2. The method of claim 1, further comprising:

3. The method of claim 1, wherein the pre-trained classifier employs a clustering algorithm to classify users into a plurality of user class groups.

4. The method according to claim 3, wherein the clustering algorithm comprises any one of a K-means clustering algorithm, a center point clustering algorithm, and a random selection clustering algorithm.

5. A topic allocation device based on big data is characterized by comprising: a data establishing unit and a topic distributing unit;

the data establishing unit specifically includes:

the difficulty calculation module is used for determining a difficulty coefficient of each question under each user category group according to a preset algorithm according to the answer data of each user in each user category group;

the title allocation unit specifically comprises:

the selection module is used for determining the special subject and the answering mode selected by the user;

the distribution module is used for selecting questions with matched difficulty coefficients from all the questions to distribute to the user for answering according to a difficulty coefficient interval preset in the answering mode selected by the user;

each question in the question bank comprises at least one label; the user classification module specifically comprises:

the first module is used for respectively generating associated data of each user and a label according to the answer data of the question answered by each user and the label included in the question answered by each user; the associated data is the number of the questions answered by each user and the number of the questions answered by the user under the label included by the questions answered by each user;

the second module is used for classifying each user into a plurality of user category groups according to the associated data and a classifier obtained by pre-training; wherein, in the same user category group, the relevance of each user answering is highest;

in the difficulty calculation module and/or the difficulty updating unit, the preset algorithm satisfies the following condition:

wherein, K1 is the initial difficulty coefficient of the subject; the AC is the total number of users of the user category group to which the user belongs; the ACF is the number of users who have done the topic in the total number of users; ACFR responds the number of users who have done the track to the number of users who have done the track.

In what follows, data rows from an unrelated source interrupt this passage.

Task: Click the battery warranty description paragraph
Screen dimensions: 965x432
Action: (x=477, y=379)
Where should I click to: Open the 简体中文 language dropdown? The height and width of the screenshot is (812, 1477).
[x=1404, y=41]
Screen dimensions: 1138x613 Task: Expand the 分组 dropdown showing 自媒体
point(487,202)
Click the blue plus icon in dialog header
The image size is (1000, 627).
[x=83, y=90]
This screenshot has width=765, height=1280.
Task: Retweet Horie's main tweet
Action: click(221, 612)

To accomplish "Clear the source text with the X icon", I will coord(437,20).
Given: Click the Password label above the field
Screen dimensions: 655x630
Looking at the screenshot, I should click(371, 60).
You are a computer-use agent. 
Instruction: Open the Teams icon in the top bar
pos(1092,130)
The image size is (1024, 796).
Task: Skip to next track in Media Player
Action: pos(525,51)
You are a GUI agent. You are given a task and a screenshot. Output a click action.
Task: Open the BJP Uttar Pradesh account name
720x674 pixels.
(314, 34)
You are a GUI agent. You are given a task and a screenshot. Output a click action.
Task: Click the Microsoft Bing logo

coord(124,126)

6. The apparatus of claim 5, further comprising:

and the difficulty updating unit is used for updating each question made by the user at this time according to the answer data of the user at this time and a preset algorithm after the user finishes answering, and the difficulty coefficient under the user category group to which the user belongs.

7. The apparatus of claim 5, wherein the pre-trained classifier in the second module classifies users into a plurality of user class groups using a clustering algorithm.

8. The apparatus of claim 7, wherein the clustering algorithm comprises any one of a K-means clustering algorithm, a center point clustering algorithm, and a random selection clustering algorithm.